Tuesday, 1 March 2011

making a pig's ear of it, or not. A simple, tasty, cheap snack of porky goodness.

pigs ears 1

Yes, EARS. Big, flappy, hairy things. Much eaten in, say, Spain, but pretty much shunned over 'ere (geddit?).

So, first - a mini-rant. I despair of those who express revulsion at 'unusual' bits of animal, not least because it often transpires that they've never actually tried said part. They just don't like the idea, and never get beyond that. What a tremendously dull way to live your life.

People, the bits of animal most frequently discarded are often the most fantastically flavoursome. Good quality offal, for example, is an absolute joy to eat. Other points in favour of unpopular bits and pieces is that, in these frugal times, they are great wallet-savers. Many butchers can barely give the stuff away (as also observed by Fiona Beckett in her excellent Frugal Cook blog). The pig's ears I used for this recipe cost me a grand total of 50p. My butcher threw in a pig's liver for free, because 'nobody else will have it and I was going to chuck it away'. Fantastic. That's one delicious pot of Sorpotel coming right up, then.

Anyway, to ears. A little glimpse as to how to make a tasty snack from them.

First, take your ears. Or, more precisely, the pig's ears.

pigs ears 2

Singe or shave off any excess hairy bits. Chuck the ears in a pot. Cover with water. Bring it up to the boil. Reduce the heat until the water reaches a simmer, and then bubble away for as long as it takes for the meat to become tender - anywhere between 1hr 30mins and 3 hours. And no, I can't deny it - they won't look pretty in the meantime.

pigs ears 3

Nor, if you're of an overly-sensitive disposition, do they look especially wonderful straight out of the pan.

pigs ears 4

To someone like me, however, they look good and ready for the next stage. With a sharp knife, slice the ears into thin slivers, and blot them as dry as possible with kitchen towel.

pigs ears 5

Either dig out a deepfryer, or 2/3rds fill a pan with oil for frying. Once the oil is good and hot, dunk the ear slivers in, and give them a bit of a poke around to help prevent them from sticking to each other. AND - be careful. Hot oil + pig's ears = much spitting.

BUT - the end result is totally worth it. Remove the slivers with a slotted spoon once they've crisped up, and season them liberally with your very best salt and pepper.

pigs ears 6

A chilled dry sherry makes an excellent accompanying slurp.
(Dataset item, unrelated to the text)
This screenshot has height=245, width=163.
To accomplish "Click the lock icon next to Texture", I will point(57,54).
Not convinced? Please, at least TRY. And if you don't want to cook them for yourself, book yourself into St. John, and let Fergus Henderson and his nose-to-tail-championing team work their magic for you instead.

16 comments:

meemalee said...

Gorgeous - I heartily approve.

I like paprika on my cripsy ears :)

bellini valli said...

I'd be willing to give it a go but must say I may have to preorder the ears from my local butcher.

The Grubworm said...

Mmm-mmm, crispy ears sound delicious... I love the crunchy text of ears no matter how they're done, and Chilli Cool near Kings Cross does a great version in garlic, sesame and a healthy dose of chilli heat.
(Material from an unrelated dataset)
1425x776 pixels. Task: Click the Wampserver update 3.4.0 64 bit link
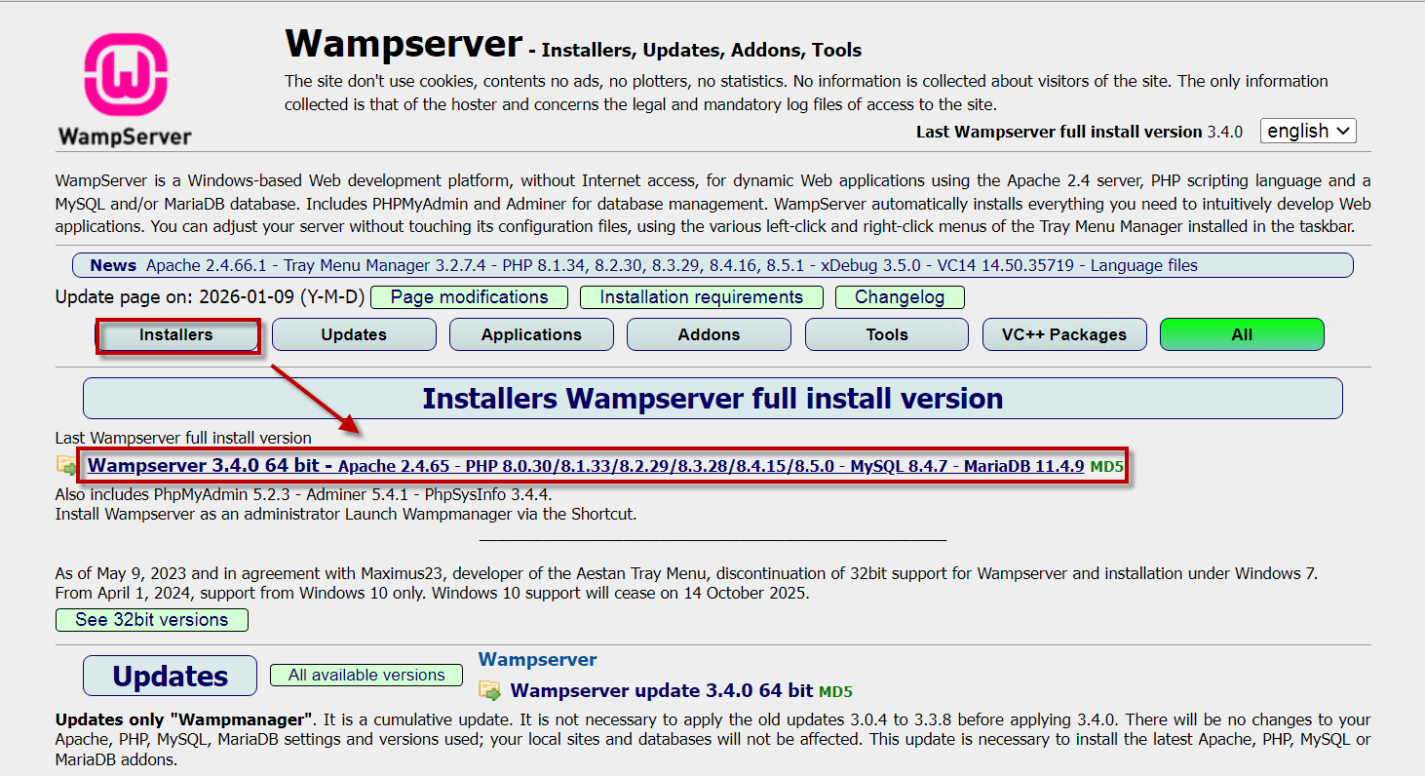661,691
Out of interest, did you de-wax the ears first? Or did it all come out with the liquid?

Laura Nickoll said...

Mmmm, lovely. Crispy ears are on a par with crispy crackling for me. I'm off to the butcher later today, so will seek some out.

aforkfulofspaghetti said...

MiMi - paprika? Great choice. I like chaat masala ;)

Val - I'm sure your butcher will be only too happy to oblige. If not, I'll have a word ;)

Grubworm - I must get me to Chilli Cool. And no, I didn't wax the ears.

Laura - do, do!

meemalee said...

Man, I can't spell crispy. CRISPY.

:)

SipSwooshSpit said...

Very timely. I was wondering what to do with the pigs ears I bought recently.

things we make said...

Great post. So are they properly 'hard' crispy or kind of chewy crackling type crispy?

Manne said...

That looks so delicious! Must try that, thanks for the inspiration!

Tried tails and trotters our of the St John book the other week and while a bit of an ordeal to make all of that on the same day (and then roast a piece of pork in the trotter gear...) it was well worth it. :)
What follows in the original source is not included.